Exploiters targetting our game with alarmingly malicious scripts

An exploiter/exploiter group keeps targetting our game with (a) script(s) he claims to do the following:

We’re not sure what to do as these are obviously bordering malware and we cant really stop them since we dont know how they’re doing these. Any suggestions?

1 Like

I’d be happy to help if I can. Have you actually witnessed it or are you just taking word for it? Taking word of mouth from exploiters is always a bad idea unless you have concrete evidence of it in your game on Roblox

Server Crashers work by spamming remote events in your game. I figured this out a long time ago because when you learn how Roblox works you realize that is how you communicate to the server. Trusting the client is always a bad idea. Remote functions can also be malicious. You can make exploiters life a nightmare if you are like me and know how to protect them but I would not share the code here because they will gladly take it from this thread and find ways around it

2 Likes

he sent a screenshot of people’s data allegedly having their data wiped (everyone in his server displayed zero wins)

we’re unsure if its a client sided edit or not… although he did have a server crasher by spamming remotes a while ago, we’re fairly certain we patched that by adding a remote event limiter (however it can false flag if you’re laggy enough…)

He pretty much cannot do anything unless your game is backdoored already.

1 Like

I would recommend keeping HTTP Requests off, I’m not entirely sure how it all works but from experience it’s kept my games safe. If more happens with these exploiters, I would bring Roblox up on it as soon as possible.

1 Like

Do you have access to the source code shown in the screenshot? It might be possible to deobfuscate the code provided. As mentioned by other people exploiters can not access things like your games data stores unless you have an underlying vulnerability in your games code or your game is backdoored. A first step to checking for backdoors is searching for mentions of getfenv() or require() in your scripts. Most backdoors are sophisticated enough to get around simple searches like this though so you’ll probably have to go through all your scripts. Backdoors also like to hide their code behind comments and large amounts of spaces to make recognising them at a glance harder. Keep an eye out for a suspiciously large horizontal scroll bar in the code editor while editing scripts. Lastly, make sure all your plugins are from trusted sources. Infected plugins can automatically add backdoors to your game and modify existing scripts as far as I’m aware.

1 Like

Most of these are related to remotes that give clients too much freedom and potential backdoors. Ensure that you’re performing checks on the variables a client passes to the server, apply rate limits, etc. Also ensure that no backdoor is present on the backend and not a single of your game devs that has edit access for the experience has a malicious plugin installed.

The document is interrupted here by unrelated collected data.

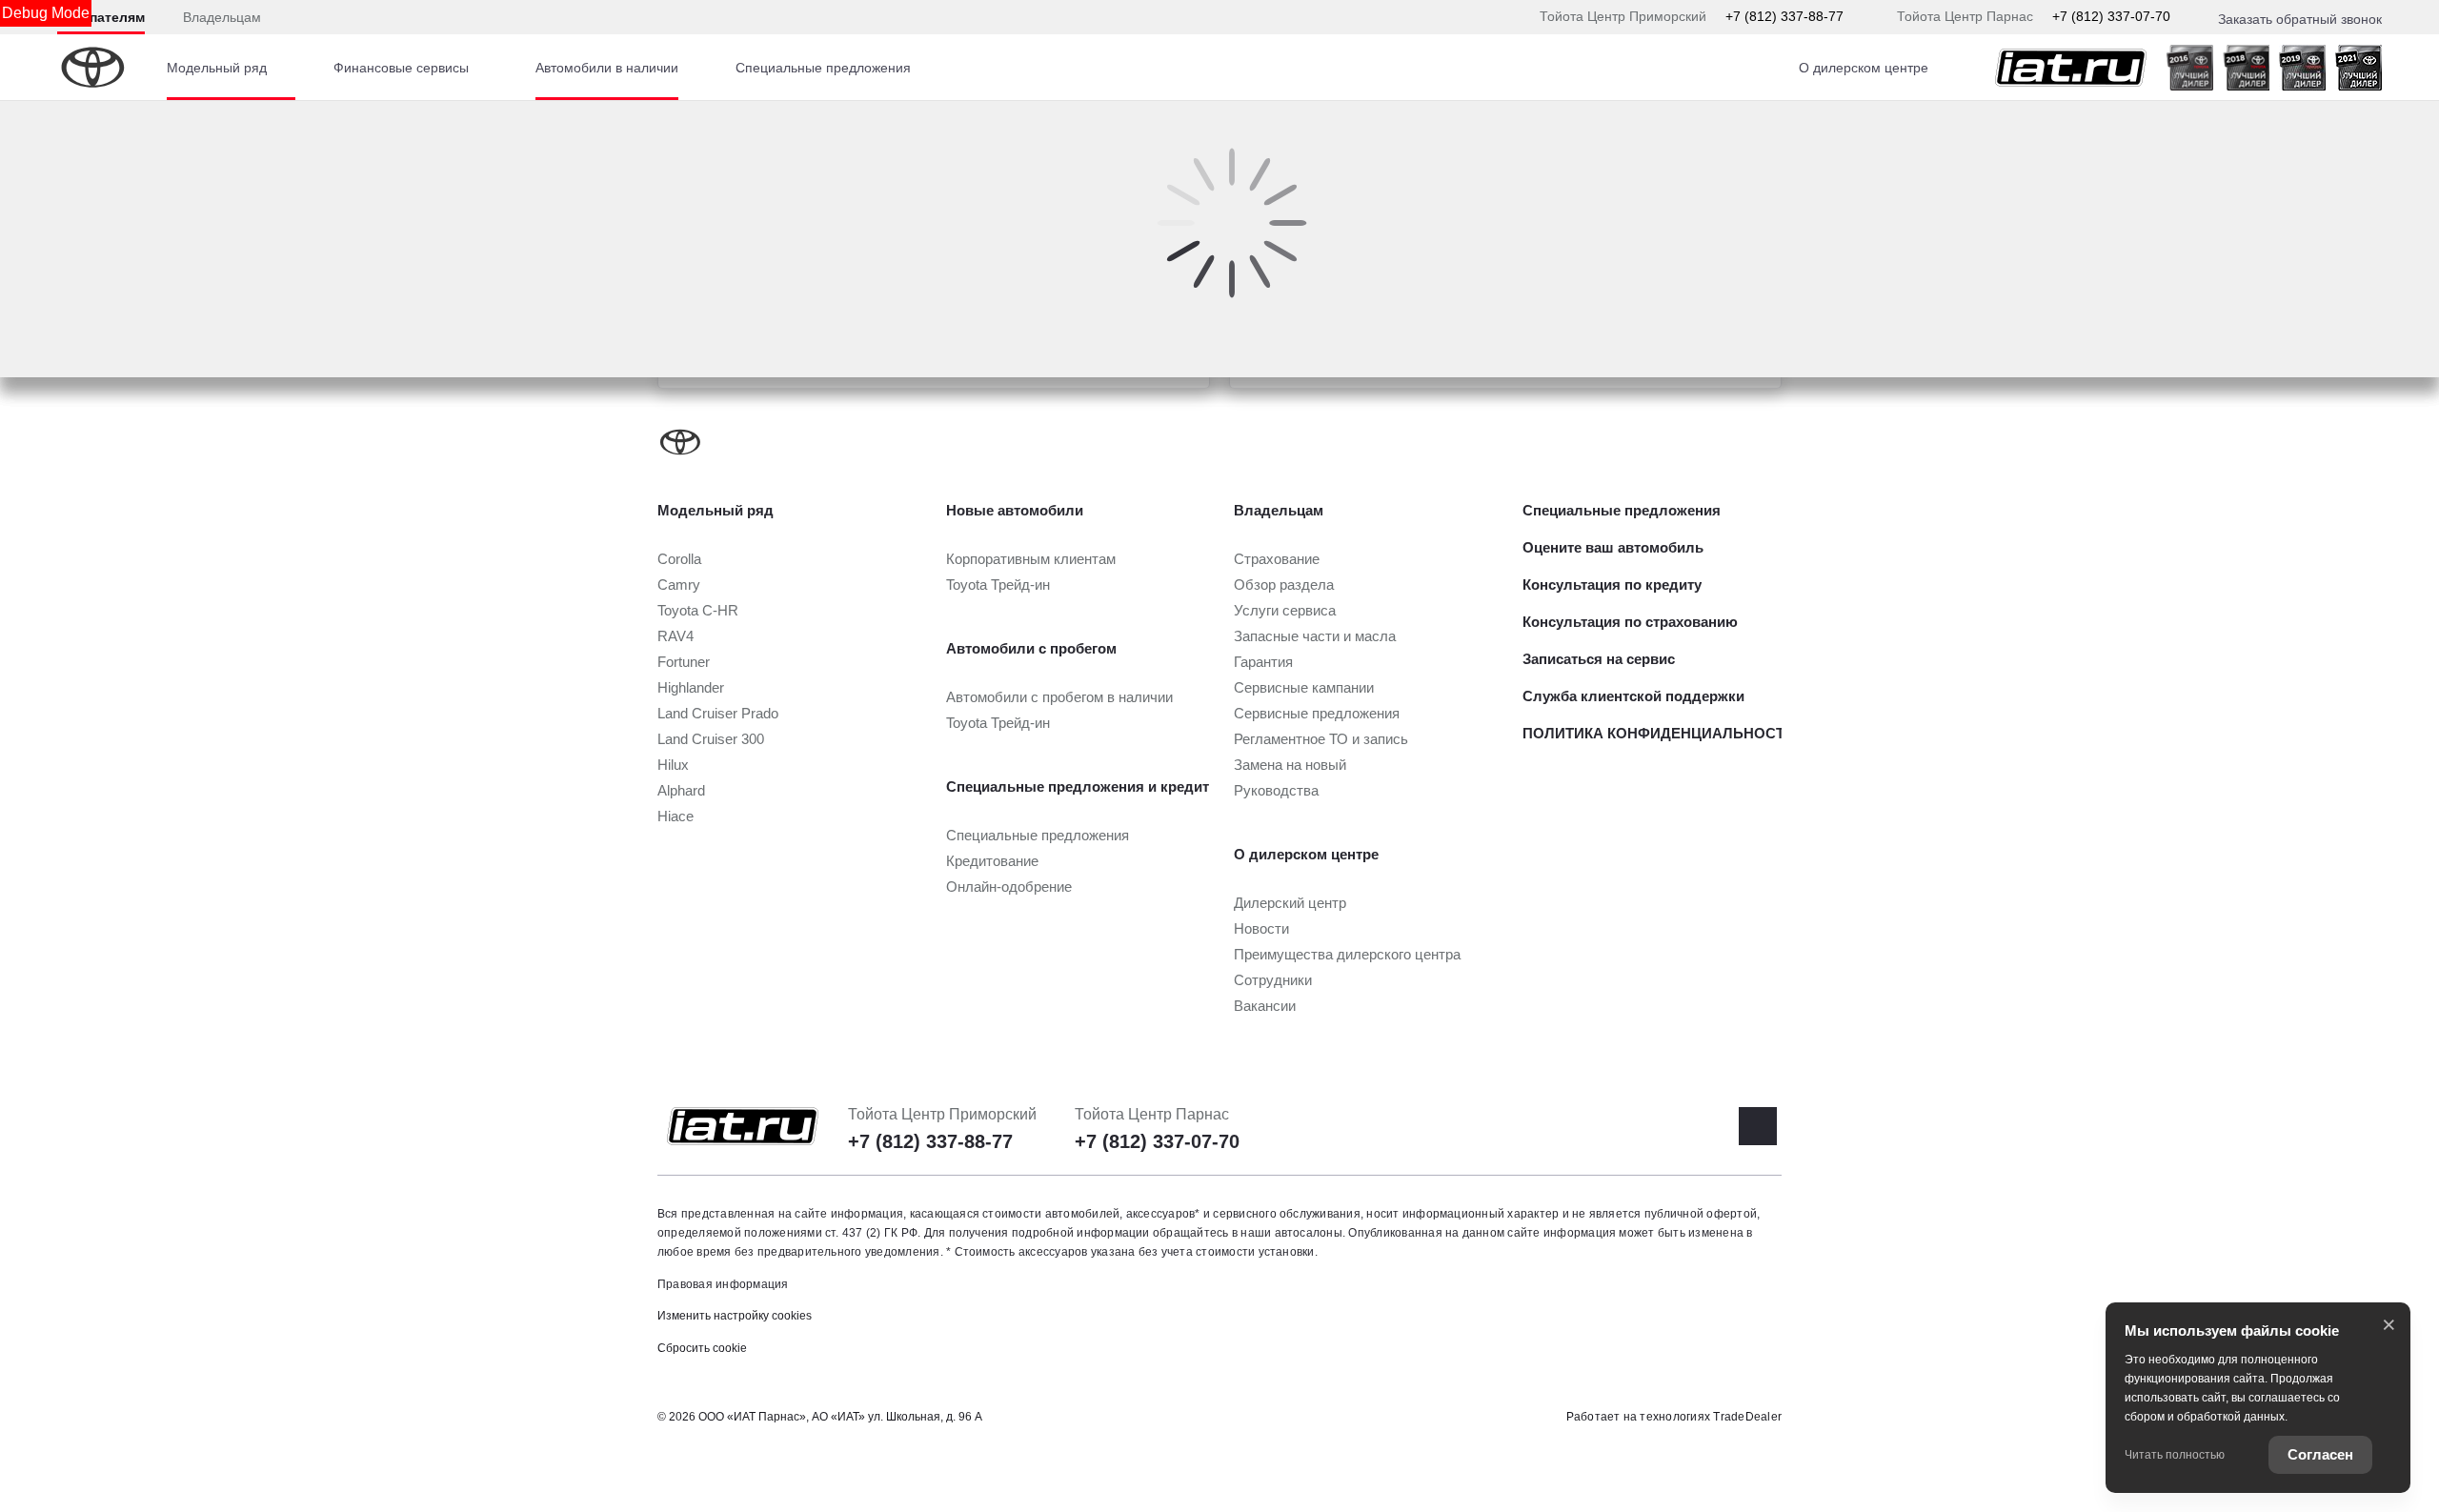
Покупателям (101, 17)
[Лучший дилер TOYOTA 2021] (2358, 68)
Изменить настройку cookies (734, 1315)
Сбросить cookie (702, 1348)
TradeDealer (1747, 1416)
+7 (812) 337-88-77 (1784, 16)
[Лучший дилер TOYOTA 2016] (2190, 68)
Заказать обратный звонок (2300, 19)
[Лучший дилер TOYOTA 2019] (2302, 68)
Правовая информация (723, 1284)
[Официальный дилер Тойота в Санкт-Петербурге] (2071, 68)
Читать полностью (2175, 1455)
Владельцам (222, 17)
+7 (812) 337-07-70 (2111, 16)
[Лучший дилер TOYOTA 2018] (2246, 68)
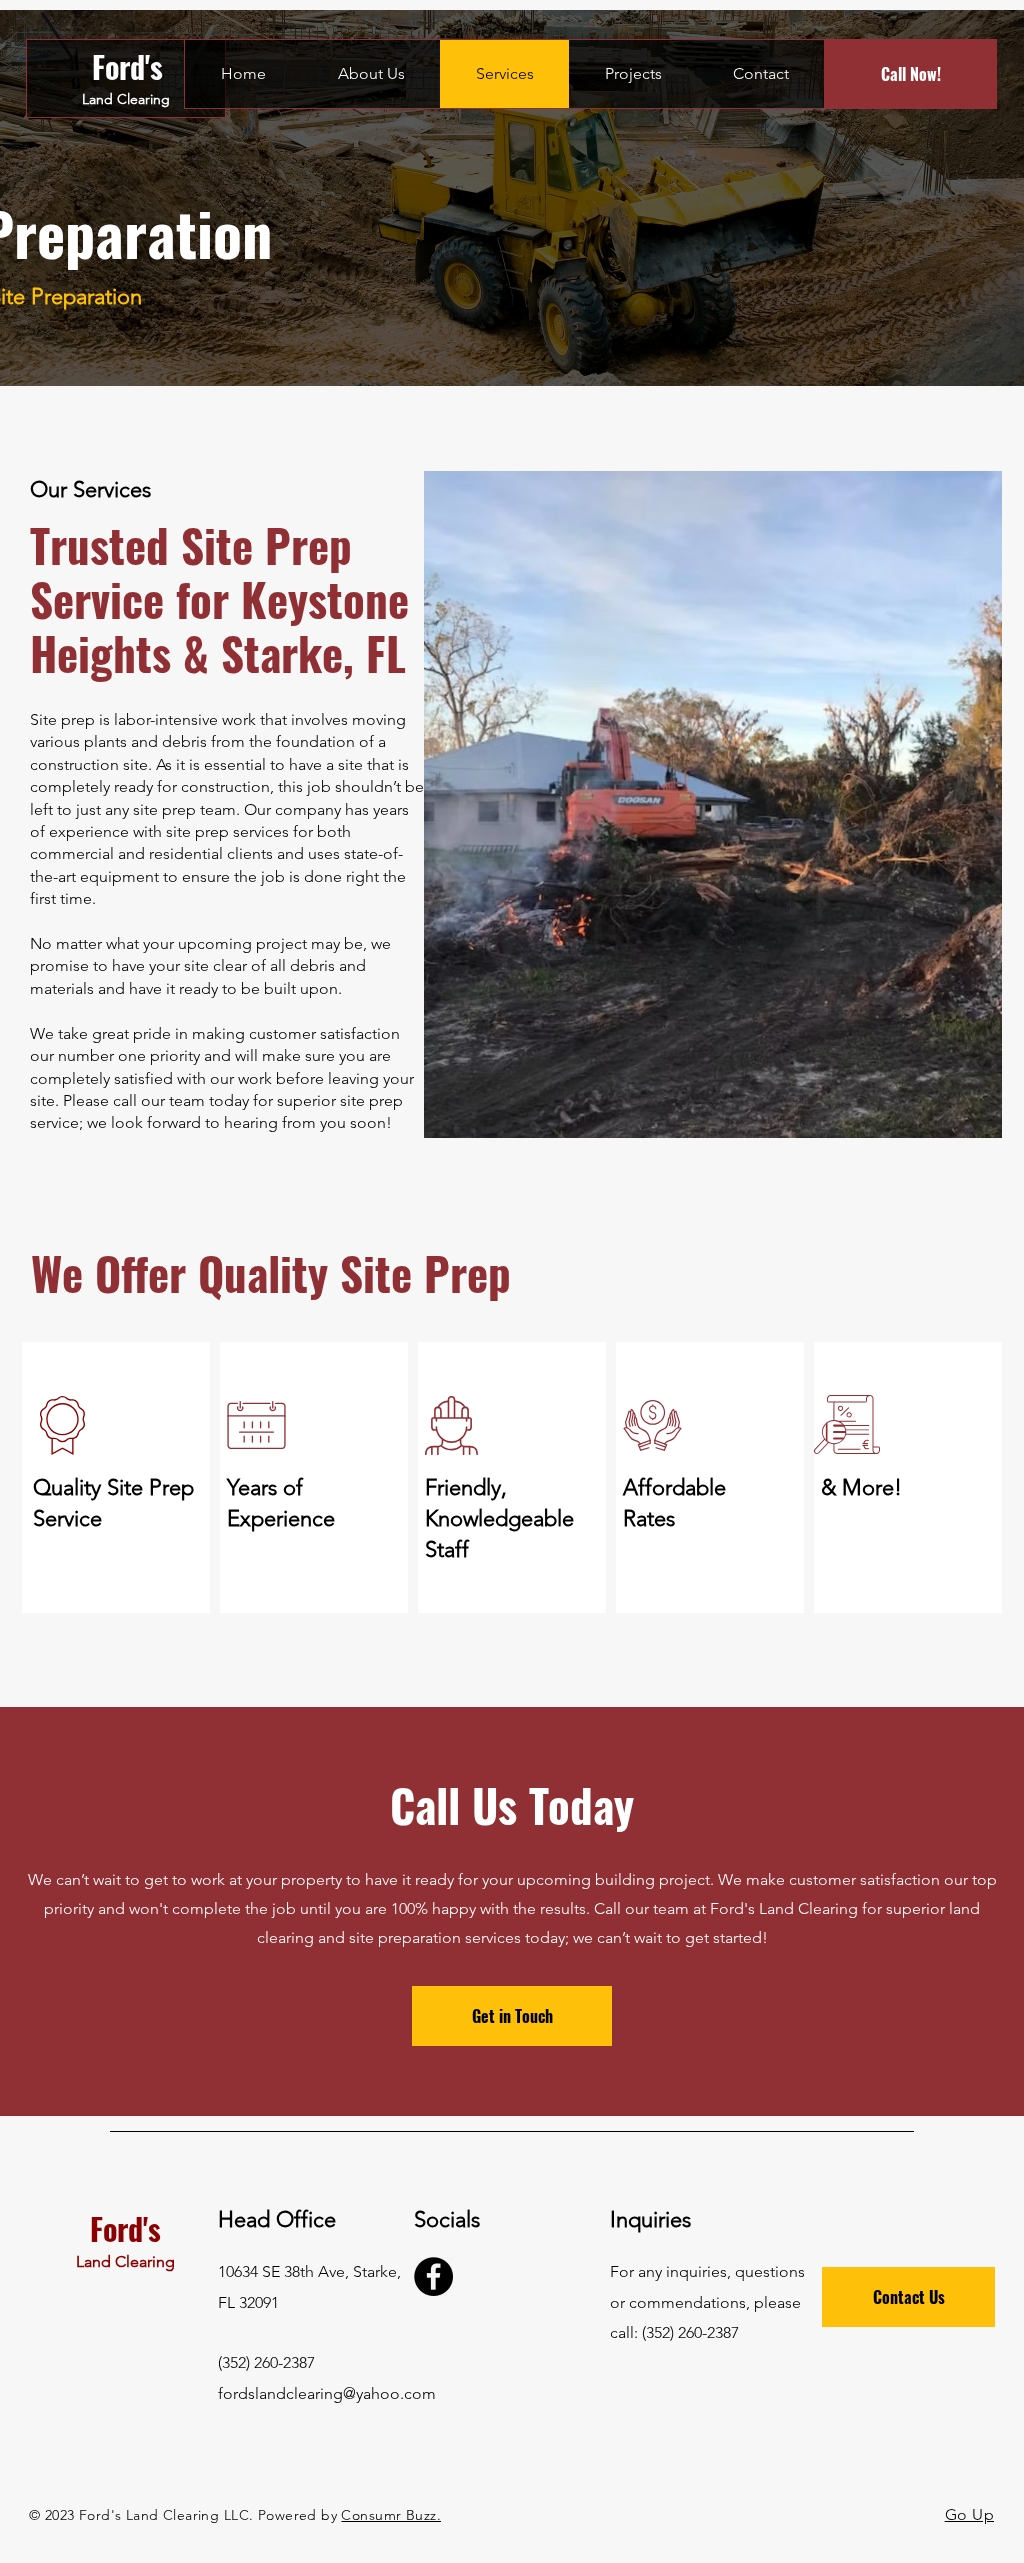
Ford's (127, 66)
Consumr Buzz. (390, 2515)
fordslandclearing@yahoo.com (327, 2393)
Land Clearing (126, 99)
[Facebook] (433, 2276)
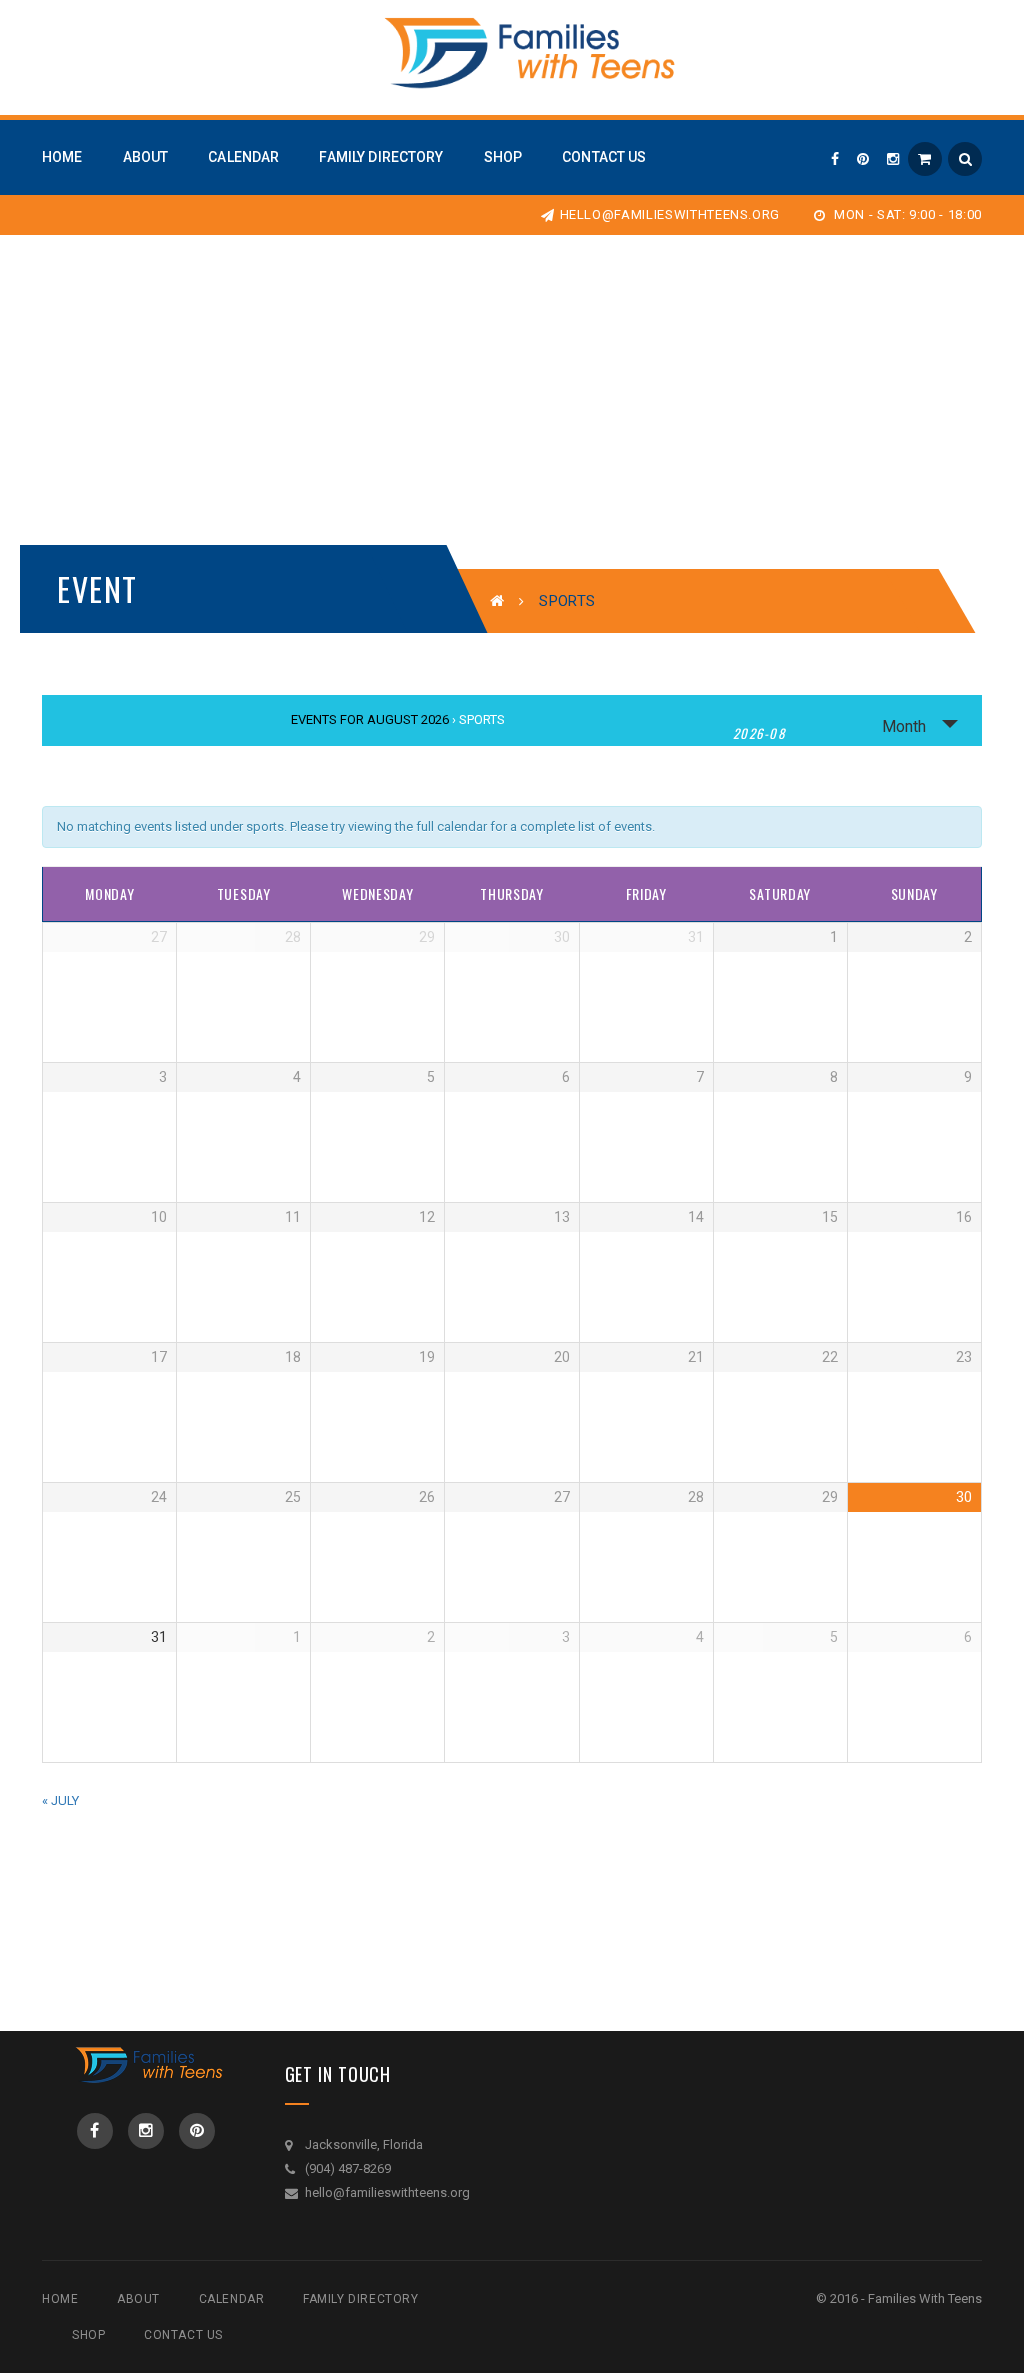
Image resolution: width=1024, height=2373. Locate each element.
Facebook (95, 2131)
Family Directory (361, 2299)
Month (904, 726)
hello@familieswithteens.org (670, 214)
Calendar (232, 2299)
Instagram (146, 2131)
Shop (88, 2335)
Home (60, 2299)
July (60, 1800)
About (138, 2299)
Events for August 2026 (370, 719)
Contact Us (183, 2335)
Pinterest (197, 2131)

Lastly if you’re an experienced coder and have access to said malicious script you can find the answers you’re looking for there. No matter how obfuscated a script is it can always be cleaned up because it doesn’t rely on any secrets the script itself doesn’t know, else it wouldn’t be able to run the code within it.

I don’t recommend going after the exploiters who write said scripts, they’re literally telling you how to make your game better. They also force you into implementing good practices, for example data backups for each user so you can revert their data in case its lost.

if the players’ names in the screenshot are there, you can try to maybe “interrogate” them to see if it actually happened on their side too which will help you determine yknow the outcome

Unfortunately when i checked they were all offline on roblox, and we checked if their Roblox account was linked to our discord server (via a bot) and they didnt show up there either.